The looming port strike in the US may have been resolved, but imports are likely to continue surging, according to the National Retail Federation (NRF). The reason? The tariff threats made by incoming president Donald Trump.
The new contract between the International Longshoremen's Association (ILA) and the United States Maritime Alliance (USMX) "brings certainty and avoids disruptions," said Jonathan Gold, NRF vice president for supply chain and customs policy, in a statement issued Friday (Jan. 10).
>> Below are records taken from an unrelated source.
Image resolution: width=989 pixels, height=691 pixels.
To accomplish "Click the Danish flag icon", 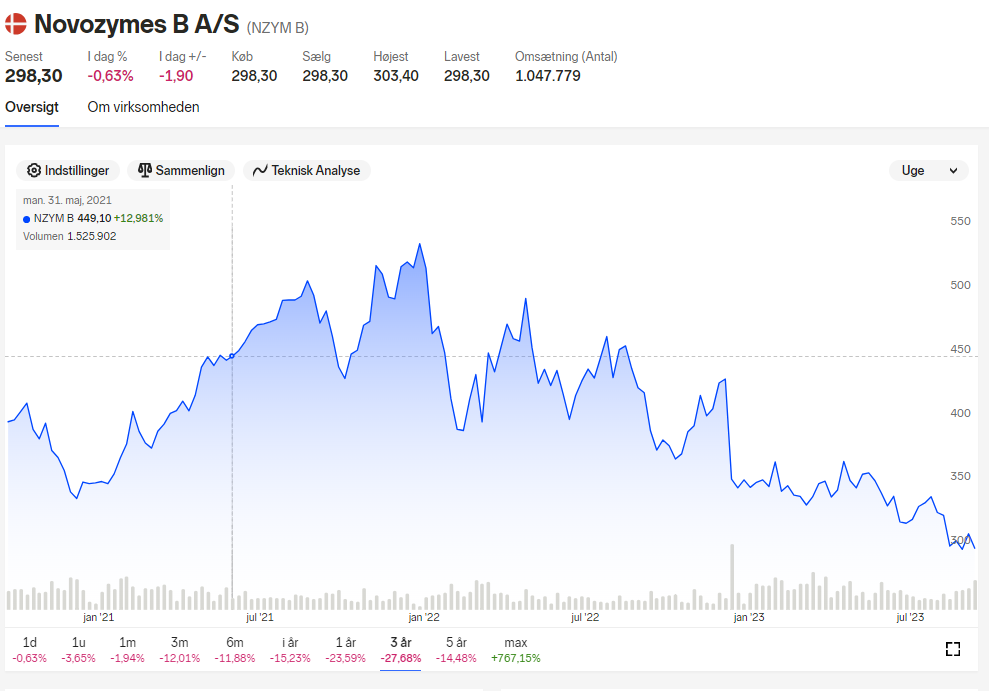I will 16,24.
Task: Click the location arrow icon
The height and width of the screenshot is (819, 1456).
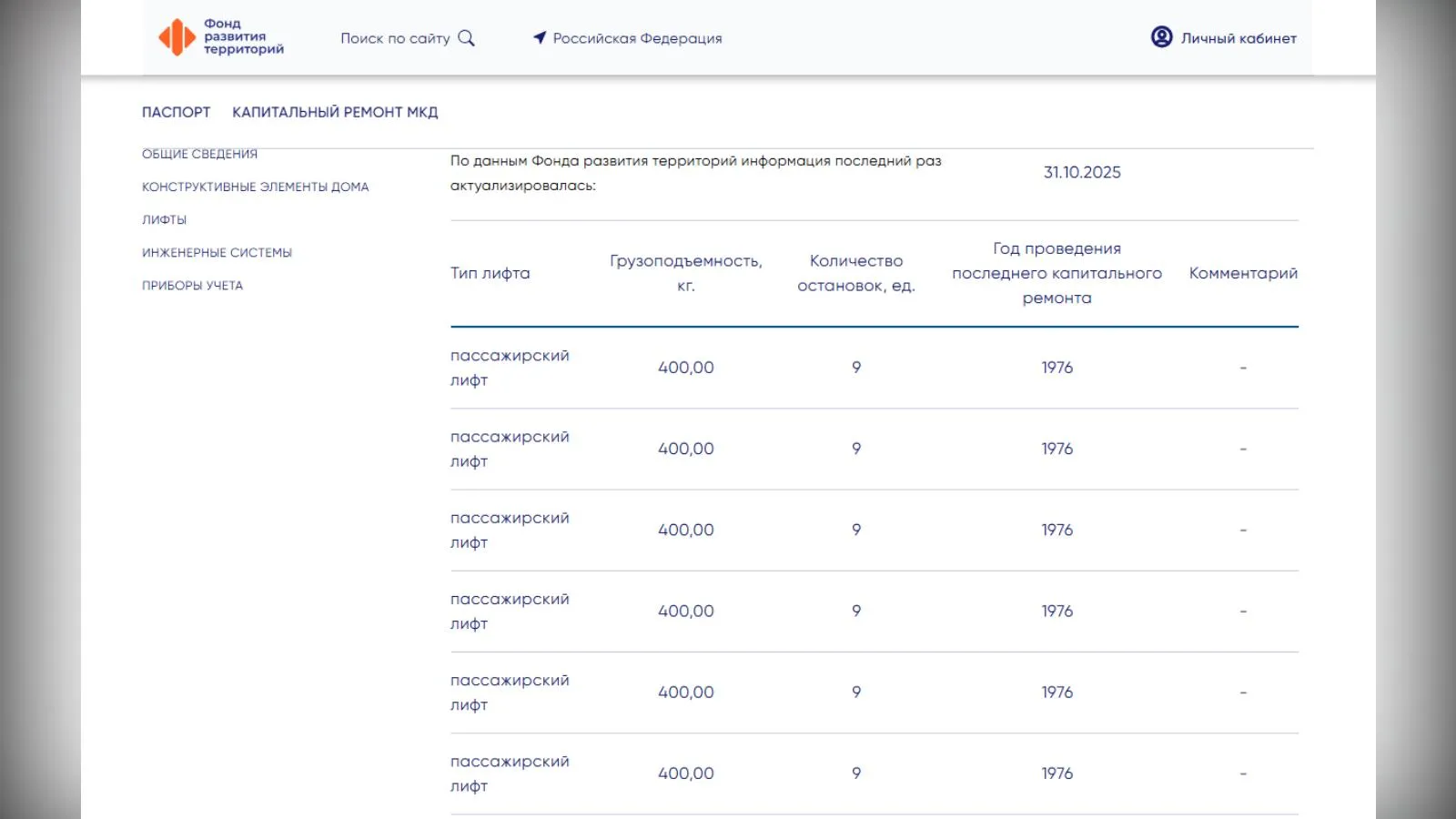Action: click(x=540, y=37)
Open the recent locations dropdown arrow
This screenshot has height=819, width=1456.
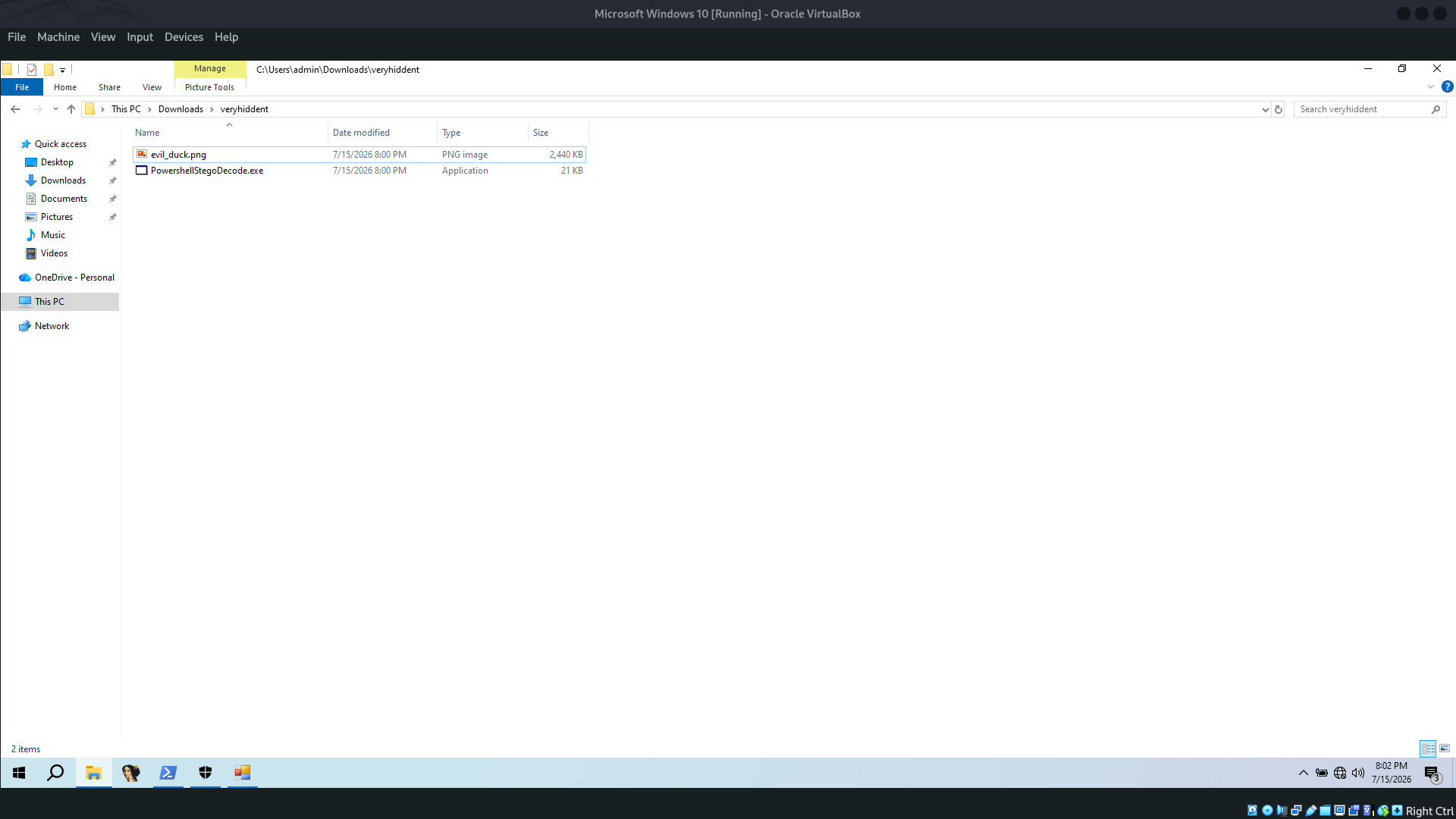point(55,109)
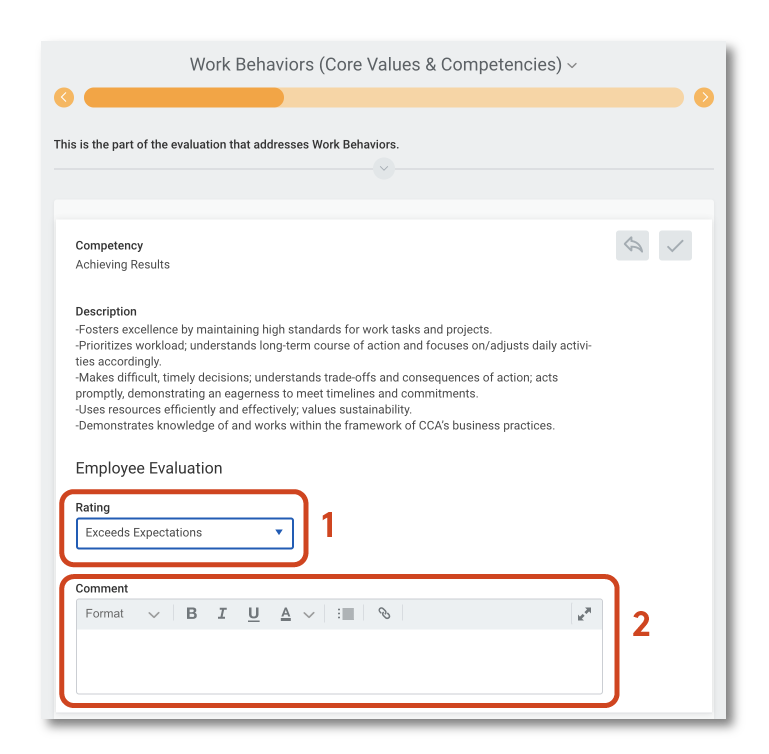
Task: Open the text color options chevron
Action: pos(309,614)
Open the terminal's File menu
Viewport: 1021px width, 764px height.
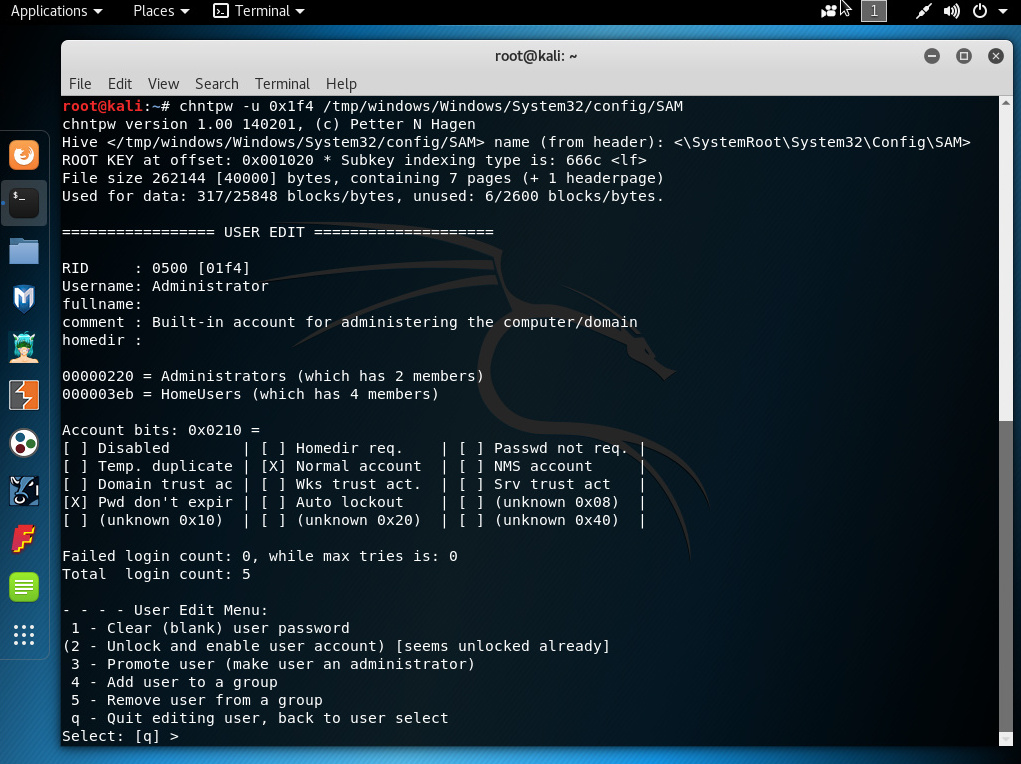(80, 84)
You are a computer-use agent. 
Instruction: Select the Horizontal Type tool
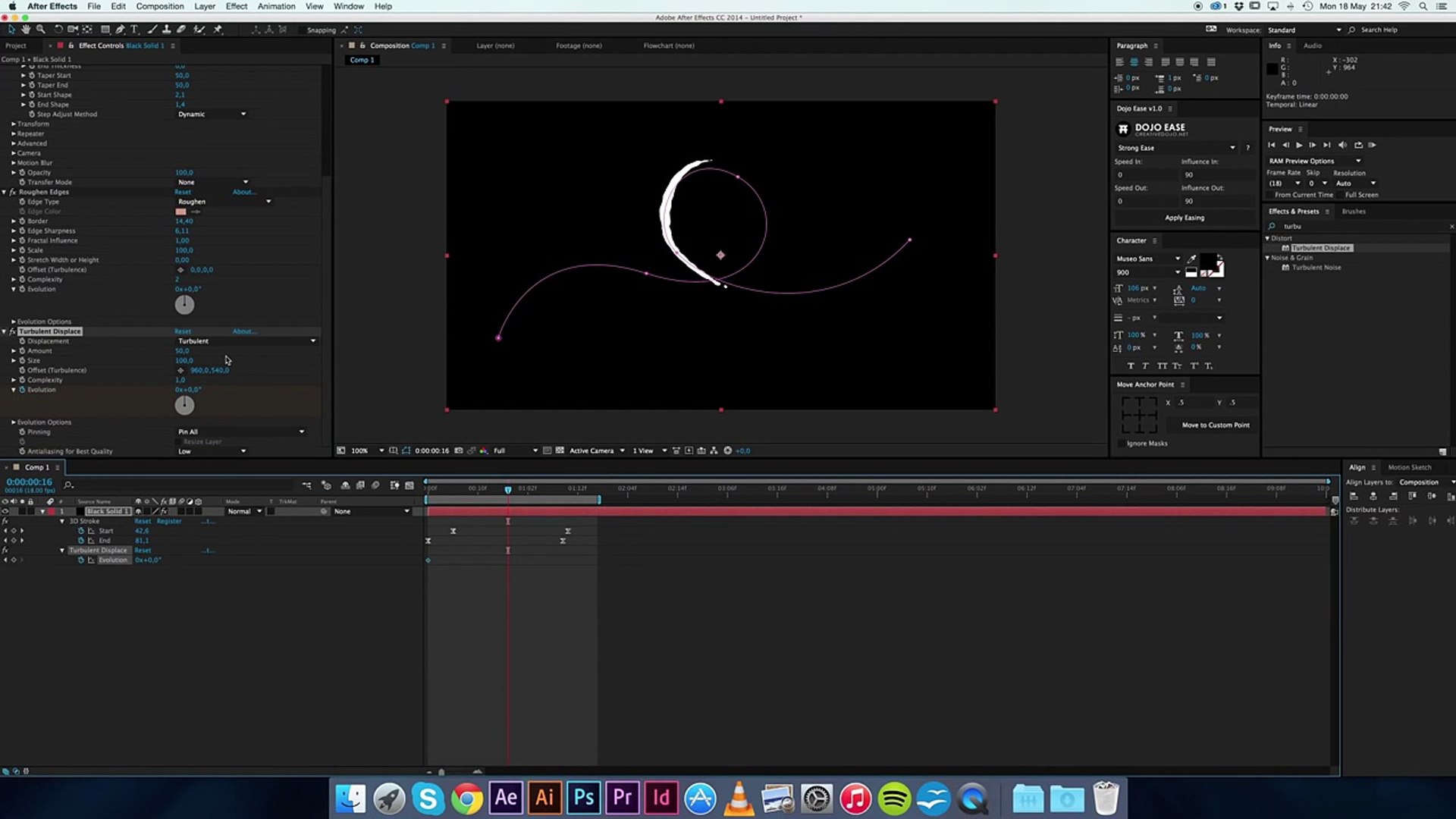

However, because the agreement came at "the very last minute," import cargo will likely remain elevated in January, he said.
"Retailers were already bringing in spring merchandise early to ensure that they would be well-stocked to serve their customers in case of another disruption, resulting in higher imports," explained Gold.
Seafood importers had the same thoughts, as previously reported by Undercurrent News.
But Gold added that the recent surge hasn't just been related to the threats of port closures.
"The surge in imports has also been driven by president-elect Trump's plan to increase tariffs because retailers want to avoid higher costs that will eventually be paid by consumers," he said. "The long-term impact on imports remains to be seen."
Trump has promised to impose 25% tariffs on all goods from Canada and Mexico on "day one" of his term as the 47th president of the US. His threat also included raising tariffs another 10% on China. Undercurrent calculated that Trump's tariff threats could cost US seafood importers as much as another $1.2 billion annually, based on 2023 import totals.